A new Cyber Security a NEW Approach
A stronger platform such as blockchain which utilizes distributed ledgers and have been proven over the years to be more secured may have to be considered. In the end, investments may have to be refocused on this area as companies expand their digital presence. With DLT 3.0 coming online into the commercial space tokenization of assets, ultra-low latency as well as reduced cost are now clear consideration in leading organizations.

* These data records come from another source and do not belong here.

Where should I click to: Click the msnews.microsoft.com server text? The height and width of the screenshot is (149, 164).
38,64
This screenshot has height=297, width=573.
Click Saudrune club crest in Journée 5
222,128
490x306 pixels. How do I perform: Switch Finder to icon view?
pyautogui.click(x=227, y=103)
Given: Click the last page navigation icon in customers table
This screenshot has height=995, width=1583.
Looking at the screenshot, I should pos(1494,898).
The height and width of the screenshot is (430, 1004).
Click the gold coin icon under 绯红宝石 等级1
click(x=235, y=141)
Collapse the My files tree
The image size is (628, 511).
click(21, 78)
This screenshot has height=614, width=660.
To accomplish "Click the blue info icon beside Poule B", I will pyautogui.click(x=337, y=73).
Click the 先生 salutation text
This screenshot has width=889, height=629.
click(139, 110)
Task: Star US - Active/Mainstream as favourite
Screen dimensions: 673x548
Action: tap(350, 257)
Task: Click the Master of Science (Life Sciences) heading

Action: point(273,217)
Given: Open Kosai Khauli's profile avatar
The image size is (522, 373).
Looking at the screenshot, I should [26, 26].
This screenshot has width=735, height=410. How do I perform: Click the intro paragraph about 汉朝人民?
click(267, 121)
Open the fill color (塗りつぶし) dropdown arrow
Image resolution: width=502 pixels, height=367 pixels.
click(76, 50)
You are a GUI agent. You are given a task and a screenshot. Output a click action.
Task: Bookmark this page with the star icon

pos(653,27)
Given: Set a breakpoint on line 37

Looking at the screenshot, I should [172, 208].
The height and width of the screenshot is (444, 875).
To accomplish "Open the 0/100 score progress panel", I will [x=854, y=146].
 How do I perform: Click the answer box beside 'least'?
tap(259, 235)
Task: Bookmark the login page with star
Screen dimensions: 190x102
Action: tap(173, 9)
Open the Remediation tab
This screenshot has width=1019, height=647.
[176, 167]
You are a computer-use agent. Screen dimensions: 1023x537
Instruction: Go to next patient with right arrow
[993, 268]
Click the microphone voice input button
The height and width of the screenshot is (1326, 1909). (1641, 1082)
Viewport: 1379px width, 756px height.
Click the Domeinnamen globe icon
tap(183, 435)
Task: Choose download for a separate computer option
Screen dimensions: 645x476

In conclusion, the pandemic has brought dramatic changes in the way we do our work and the way we do things. This has created a lot of negative impact on some industries but have also brought opportunities for some. It is only by analyzing the impact of these changes, identifying opportunities, rethinking our business model to maximize these opportunities, and re-focusing our resources, can our companies survive and go out triumphant amidst the pandemic.
To be the front runner in this digital world and to protect data sovereignty, government and companies should perhaps consider implementing 3.0 DTL technology as we move forward in this fourth industrial revolution.
Cyber Security must be seen as a business imperative and constitute the fabric of the new digital landscape. With a business-driven approach model, upgraded digital workforce and a cyber culture, organizations will be well placed for the future.
About the Authors
Ariel Victoria is the Partner and Managing Director of BI Consulting Philippines. He is a Certified Public Accountant (CPA) and a seasoned finance executive with more than 27 years of experience in finance, 20 years of which as a Chief Finance Officer (CFO).
Marek Boguszewicz is a senior Partner and Chief Cyber Security Officer / Digital Officer of BI Consulting Group, is a senior technology executive / adviser / speaker with over 30 years of experience in the Technology-Finance, Digital Transformation, Cyber Security, Blockchain and NextGen 3.0 DLT Technology.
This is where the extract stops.